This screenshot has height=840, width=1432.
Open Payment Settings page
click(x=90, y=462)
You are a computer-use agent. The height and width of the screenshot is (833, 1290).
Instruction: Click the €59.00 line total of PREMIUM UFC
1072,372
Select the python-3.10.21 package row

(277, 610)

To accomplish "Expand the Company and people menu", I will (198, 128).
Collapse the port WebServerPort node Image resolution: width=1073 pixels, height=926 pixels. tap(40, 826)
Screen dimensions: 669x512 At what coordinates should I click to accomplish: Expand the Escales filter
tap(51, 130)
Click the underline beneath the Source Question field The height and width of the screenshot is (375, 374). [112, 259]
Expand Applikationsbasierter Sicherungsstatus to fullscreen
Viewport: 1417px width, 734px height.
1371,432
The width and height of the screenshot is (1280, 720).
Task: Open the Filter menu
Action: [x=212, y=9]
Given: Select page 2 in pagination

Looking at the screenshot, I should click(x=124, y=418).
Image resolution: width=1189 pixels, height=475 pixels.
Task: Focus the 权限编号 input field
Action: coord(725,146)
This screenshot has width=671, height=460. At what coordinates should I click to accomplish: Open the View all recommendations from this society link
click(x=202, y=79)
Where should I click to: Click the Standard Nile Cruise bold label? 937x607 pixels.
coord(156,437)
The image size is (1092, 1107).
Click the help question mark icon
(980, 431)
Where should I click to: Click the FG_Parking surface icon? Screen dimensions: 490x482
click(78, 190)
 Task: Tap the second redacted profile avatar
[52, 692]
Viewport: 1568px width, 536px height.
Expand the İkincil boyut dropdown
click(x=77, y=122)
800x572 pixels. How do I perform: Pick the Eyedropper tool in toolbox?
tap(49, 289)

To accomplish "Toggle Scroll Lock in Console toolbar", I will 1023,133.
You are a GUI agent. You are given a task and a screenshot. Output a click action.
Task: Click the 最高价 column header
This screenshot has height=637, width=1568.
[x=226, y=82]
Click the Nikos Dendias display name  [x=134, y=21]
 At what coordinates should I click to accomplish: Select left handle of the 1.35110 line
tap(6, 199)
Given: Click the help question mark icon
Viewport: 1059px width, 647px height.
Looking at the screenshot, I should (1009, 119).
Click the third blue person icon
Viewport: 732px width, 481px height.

> _TASK DIRECTIONS_
Reproduce exactly what appears from the line containing "This screenshot has height=637, width=1568." down to the final line of the data.

> _SOLUTION_
This screenshot has height=637, width=1568.
[x=226, y=82]
Click the Nikos Dendias display name  [x=134, y=21]
 At what coordinates should I click to accomplish: Select left handle of the 1.35110 line
tap(6, 199)
Given: Click the help question mark icon
Viewport: 1059px width, 647px height.
Looking at the screenshot, I should (1009, 119).
Click the third blue person icon
Viewport: 732px width, 481px height.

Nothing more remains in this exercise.